Of course, Trump’s scorn toward professional politicians matches the mood not only of his notorious base but also of many millions of other voters, including Democrats, who have long found wearisome the sanctimony, hypocrisy and even mendacity of their elected representatives.

Since the early 1990s, it has seemingly become acceptable to disrespect and berate legislative and presidential elders.

Bill Clinton was impeached for far less misbehaviour in office than what was ignored during the administrations of John F Kennedy and Lyndon Johnson. George W Bush was widely derided as a puppet in the manipulative hands of Vice President Dick Cheney. Barack Obama’s provenance and legitimacy as an American presidential candidate was impugned for years, most notably by his successor in the White House.

Now Trump is routinely called a racist, a liar and an existential threat to the present and future of American democracy. Few even talk any more about his philandering, tax cheating or Vietnam War-era draft dodging.

If he responds at all to the avalanche of criticism aimed his way, it is to dismiss it all as “fake news” or the product of sinister actors predetermined to engineer his downfall.

The President has reportedly told friends he would rather lose with people thinking it was stolen from him than that he simply lost.

The pages of timeless fiction chronicle tragically flawed characters, some of them resembling the current President. But this is real life, unrehearsed and in living colour. The US is going to need some time to recover from what’s going on just now.

Indeed, as we went from dawn to sunset, and the Capitol building was stormed by Trump supporters, we saw even more ways in which the US needs to recover. There’s a long way to go.

Don’t worry, the story’s far from over

President Trump’s legal future after he departs the White House, meanwhile, is looking increasingly problematic. A scorecard is necessary to keep track of all the litigation pending against him and the Trump Organization.

The Democratic-controlled House of Representatives is after Trump’s and his organization’s tax records. Subpoenas from various congressional committees have been issued seeking his tax records from Mazars USA, the President’s personal accounting firm. That case has bounced around for months from the Supreme Court to the US Court of Appeals to district court, so far without resolution.

Another congressional subpoena seeks Trump’s and his organisation’s records from Deutsche Bank, the German giant financial institution that has served as Trump’s apparent lender of last resort in recent times. A New York appeals court is working on that one.

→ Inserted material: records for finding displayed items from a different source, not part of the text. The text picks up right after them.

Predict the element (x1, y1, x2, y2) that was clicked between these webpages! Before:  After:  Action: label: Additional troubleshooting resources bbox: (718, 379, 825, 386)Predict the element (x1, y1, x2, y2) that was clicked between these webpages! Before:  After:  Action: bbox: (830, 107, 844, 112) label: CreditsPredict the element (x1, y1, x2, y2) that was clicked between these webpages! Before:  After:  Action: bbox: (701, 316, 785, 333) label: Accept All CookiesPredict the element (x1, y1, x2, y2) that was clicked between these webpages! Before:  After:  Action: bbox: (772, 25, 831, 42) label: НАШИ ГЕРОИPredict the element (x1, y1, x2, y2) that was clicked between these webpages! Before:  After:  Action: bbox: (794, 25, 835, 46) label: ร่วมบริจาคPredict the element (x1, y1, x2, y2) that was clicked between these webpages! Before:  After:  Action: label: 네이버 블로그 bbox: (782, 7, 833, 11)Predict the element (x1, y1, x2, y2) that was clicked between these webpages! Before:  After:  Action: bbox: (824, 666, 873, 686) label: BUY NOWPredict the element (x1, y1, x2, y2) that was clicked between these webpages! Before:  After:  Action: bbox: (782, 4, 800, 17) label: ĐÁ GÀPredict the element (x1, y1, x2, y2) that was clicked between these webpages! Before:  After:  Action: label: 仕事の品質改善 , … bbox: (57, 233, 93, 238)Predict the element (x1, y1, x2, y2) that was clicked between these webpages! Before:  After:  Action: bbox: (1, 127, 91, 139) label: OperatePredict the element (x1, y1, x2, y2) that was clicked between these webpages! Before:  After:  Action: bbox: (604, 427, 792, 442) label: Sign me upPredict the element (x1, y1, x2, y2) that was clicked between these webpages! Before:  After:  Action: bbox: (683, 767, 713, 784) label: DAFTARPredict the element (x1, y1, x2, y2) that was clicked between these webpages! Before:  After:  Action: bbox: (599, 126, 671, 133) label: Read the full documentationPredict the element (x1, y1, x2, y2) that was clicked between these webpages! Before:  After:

Manhattan District Attorney Cyrus Vance Jr is conducting a criminal investigation and studying those pesky hush money payoffs to a stripper and a Playboy model to keep quiet before the 2016 election about their affairs with Trump.

New York State Attorney General Letitia James is scrutinising the Trump Organization’s dealings involving various properties and whether the company lied to banks and regulators for financial gain.

Vance Jr is the son of a former Democratic Secretary of State. State Attorney General James is also a Democrat. Both have vowed to continue their investigations after Trump leaves the White House.

The President is also facing defamation lawsuits brought separately by two women who have accused him of sexual assault. And his niece, Mary L Trump, is suing him and his siblings over an inheritance dispute. He’s also being sued over apartments his family once owned, and by people who say they saw little to no profit after joining schemes touted by Trump and his children.

But Trump is quite accustomed to litigation, as we see from the many lawsuits his representatives have fruitlessly brought to try to overturn his November election defeat. Would you bet against him prevailing in all these pending cases? His efforts to do so will surely keep Trump in the headlines for months if not years to come.